La cuestión de La Victoria

Poco antes de iniciar los diversos periodos vacacionales, sobrecogimos al mundo del Alminar anunciando que nos habían puesto una querella, y no pudimos dar más datos ni cuenta del motivo. Ahora sí lo vamos a hacer, ante La Patrona de Melilla, porque la querella o su anuncio, todavía no sé si ya está presentada, viene precisamente de aquí. Llevo escribiendo 6 años sobre el mundo religioso y cofrade de Melilla, he escrito más de una docena de veces sobre La Virgen de La Victoria y su Cofradía o Hermandad, que tanto da. Las cofradías son entidades públicas incardinadas dentro de la Iglesia y por tanto sometidas al articulado del Código de Derecho Canónico. Hicimos una especulación sobre una anomalía en la constitución de La Junta de Gobierno actual, relativa a que hasta el mes de junio no había sido refrendado el nombramiento por el Obispado de Málaga, pese a haberse celebrado el Cabildo electoral un año antes. Los componentes de la Junta de Gobierno actúan y representa a la cofradía de modo público y por tanto pueden ser objeto de opiniones y de discrepancias, dentro del ejercicio de ese función. El Alminar, su autor, pertenece a esa la Cofradía de La Victoria, e Imparcial es uno de los mayores historiadores religiosos de la ciudad. Ambos fuimos denunciados por un miembro de la Junta de Gobierno de La Cofradía. Pese a que nunca fue mencionado con nombre y apellido, se sintió agraviado tanto en el aspecto personal, como en el de integrante de la Junta de Gobierno de La Victoria. Solo se mencionaron cuestiones relativas al ejercicio público de su cargo.

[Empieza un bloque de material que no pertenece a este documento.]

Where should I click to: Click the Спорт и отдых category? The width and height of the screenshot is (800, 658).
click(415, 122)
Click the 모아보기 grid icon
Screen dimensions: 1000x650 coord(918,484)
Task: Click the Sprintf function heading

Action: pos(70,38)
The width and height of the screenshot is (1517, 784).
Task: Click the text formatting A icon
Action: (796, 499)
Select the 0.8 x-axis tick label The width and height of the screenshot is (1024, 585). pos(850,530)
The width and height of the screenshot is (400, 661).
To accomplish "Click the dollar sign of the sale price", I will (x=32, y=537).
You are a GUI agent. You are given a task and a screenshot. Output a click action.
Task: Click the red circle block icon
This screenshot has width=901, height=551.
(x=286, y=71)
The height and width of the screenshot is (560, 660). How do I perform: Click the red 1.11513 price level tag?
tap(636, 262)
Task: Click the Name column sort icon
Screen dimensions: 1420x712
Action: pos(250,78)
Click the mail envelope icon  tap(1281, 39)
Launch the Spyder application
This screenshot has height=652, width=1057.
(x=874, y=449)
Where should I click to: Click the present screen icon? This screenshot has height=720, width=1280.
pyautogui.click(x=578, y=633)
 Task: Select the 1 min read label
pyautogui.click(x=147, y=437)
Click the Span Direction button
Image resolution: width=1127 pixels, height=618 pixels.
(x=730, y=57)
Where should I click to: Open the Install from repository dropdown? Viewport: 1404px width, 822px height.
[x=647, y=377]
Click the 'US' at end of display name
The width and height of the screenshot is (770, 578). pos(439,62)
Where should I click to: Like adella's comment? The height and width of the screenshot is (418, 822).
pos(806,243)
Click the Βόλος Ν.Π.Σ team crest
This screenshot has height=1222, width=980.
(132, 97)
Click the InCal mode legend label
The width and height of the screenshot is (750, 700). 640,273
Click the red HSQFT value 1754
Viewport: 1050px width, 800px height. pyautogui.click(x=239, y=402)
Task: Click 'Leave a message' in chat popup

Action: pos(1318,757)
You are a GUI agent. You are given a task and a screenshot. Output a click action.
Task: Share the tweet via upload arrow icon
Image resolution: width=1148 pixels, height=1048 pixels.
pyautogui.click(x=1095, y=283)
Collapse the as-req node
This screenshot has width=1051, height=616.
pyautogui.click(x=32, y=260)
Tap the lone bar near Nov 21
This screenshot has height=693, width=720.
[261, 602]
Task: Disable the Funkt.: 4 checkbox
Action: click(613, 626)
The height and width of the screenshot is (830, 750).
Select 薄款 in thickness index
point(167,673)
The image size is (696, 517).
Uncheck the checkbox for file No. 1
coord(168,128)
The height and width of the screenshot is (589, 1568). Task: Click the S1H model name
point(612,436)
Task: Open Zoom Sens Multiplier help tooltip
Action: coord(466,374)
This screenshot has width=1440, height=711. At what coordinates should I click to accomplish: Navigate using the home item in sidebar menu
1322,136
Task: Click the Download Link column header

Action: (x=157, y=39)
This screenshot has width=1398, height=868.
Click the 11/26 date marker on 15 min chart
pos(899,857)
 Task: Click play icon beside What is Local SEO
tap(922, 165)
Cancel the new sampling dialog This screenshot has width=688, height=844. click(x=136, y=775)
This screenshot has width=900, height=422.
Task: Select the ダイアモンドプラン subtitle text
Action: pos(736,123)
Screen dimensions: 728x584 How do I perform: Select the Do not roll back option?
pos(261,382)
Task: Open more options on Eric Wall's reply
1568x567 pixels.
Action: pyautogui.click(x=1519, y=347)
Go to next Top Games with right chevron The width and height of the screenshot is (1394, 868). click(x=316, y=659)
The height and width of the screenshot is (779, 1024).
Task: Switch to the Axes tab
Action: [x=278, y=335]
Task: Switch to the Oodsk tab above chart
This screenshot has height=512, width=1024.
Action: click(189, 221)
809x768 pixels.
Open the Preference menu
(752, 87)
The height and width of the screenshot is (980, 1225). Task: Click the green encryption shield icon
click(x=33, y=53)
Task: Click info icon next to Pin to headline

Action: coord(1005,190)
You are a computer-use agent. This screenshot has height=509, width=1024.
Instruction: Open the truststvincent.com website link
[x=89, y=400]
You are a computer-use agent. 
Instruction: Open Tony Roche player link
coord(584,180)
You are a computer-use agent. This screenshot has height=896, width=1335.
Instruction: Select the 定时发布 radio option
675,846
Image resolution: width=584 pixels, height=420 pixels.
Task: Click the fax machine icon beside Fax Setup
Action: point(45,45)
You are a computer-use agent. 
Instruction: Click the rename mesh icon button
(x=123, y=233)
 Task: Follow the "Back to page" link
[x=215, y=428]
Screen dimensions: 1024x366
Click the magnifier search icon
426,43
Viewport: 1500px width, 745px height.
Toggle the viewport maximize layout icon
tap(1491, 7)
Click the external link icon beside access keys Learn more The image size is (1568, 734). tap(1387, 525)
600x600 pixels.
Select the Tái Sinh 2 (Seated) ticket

¿Qué imagen se da de una cofradía si a dos miembros activos que discrepan, se le amenaza con una querella, muy dura en condiciones y exigencias?. Pues que es un mundo cerrado, cuasi fanatizado y hostil a cualquier mirada que se considere externa. La Hermana Mayor de La Victoria, en una entrevista publicada en El Alminar, me dijo: La Patrona, lo es de todos, sin distinción. Lo hechos parecen haberla desmentido. La Patrona parece ser solo de aquellos que la consideran suya, y al que disiente, aunque pertenezca a la Cofradía, solo le espera «la estaca». Con sucesos como este que he relatado, lo que me extraña, es que a la Procesión de La Victoria, todavía sigan acudiendo mil personas.

Nota: Reitero el ofrecimiento al miembro de la Junta de Gobierno de La Victoria que se sintió ofendido por una noticia aquí publicada, que tiene este espacio abierto.